Solder enough wire to the modded fuse so that you’re able to position the switch where you want it in the vehicle. I had originally intended to put the switch under the armrest in the center console, so I used plenty of wire.

With the wires attached it is easy to flex the fuse enough to misalign the terminals. To sturdy the thing up a bit, fill the space in between the wires with hot glue before putting on the final piece of shrink tube.

Solder an inline fuse holder into one of the wires. This fuse will keep the circuit protected just as it was from the factory.

Step 4: Mounting the Switch and Connecting the Harness

Picture of Mounting the Switch and Connecting the Harness

After looking around the interior of the car a bit, I decided to mount my switch in the back of the glove compartment. This didn’t require any disassembly of the interior and is easily removed leaving only a 5/8” hole in the rear of the glove box. If you want to have zero impact on the car, you can zip tie the switch up under the dash or something. If you’re not going to mount your switch to anything on the vehicle, cut your wires to length and solder your switch across your wires.

Pull the fuse for your My Ford Touch System (in my 2012 Focus it’s #67), plug your reset switch harness into the fuse block, and put the fuse in the inline holder.
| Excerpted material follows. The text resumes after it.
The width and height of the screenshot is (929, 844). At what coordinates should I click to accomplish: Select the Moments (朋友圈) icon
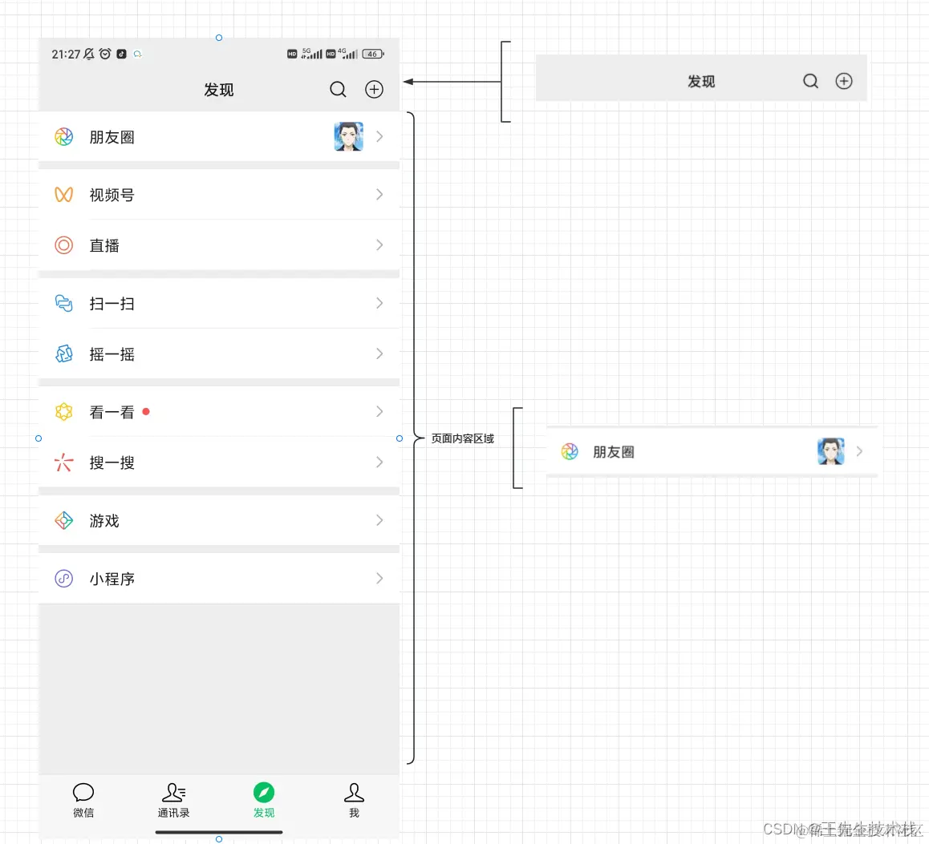coord(63,136)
Now you have a reset switch for your car’s computer. I’ve only pulled the fuse with the car turned off. I assume that the switch will work with the car on but I can’t verify that. I also assume this voids the warranty so do this at your own peril.

Comments

cgosh (author)2013-08-13

It's ALL beta. Glad to see you're dealing with it.

zack247 (author)2012-03-05

i would probably choose to add a fuse (of the original rating) in line with the switch, just in case anything should happen

thearchitect (author)zack2472012-03-06
Well, he already did:

STEP 3: Solder an inline fuse holder into one of the wires. This fuse will keep the circuit protected just as it was from the factory.

K.
 
zack247 (author)thearchitect2012-03-06

ah, i missed that. my bad.

kingsqueak (author)2012-03-05

My only comment, maybe I missed it, but ensure that switch is rated for the current of the stock circuit it is bridging. Nice solution.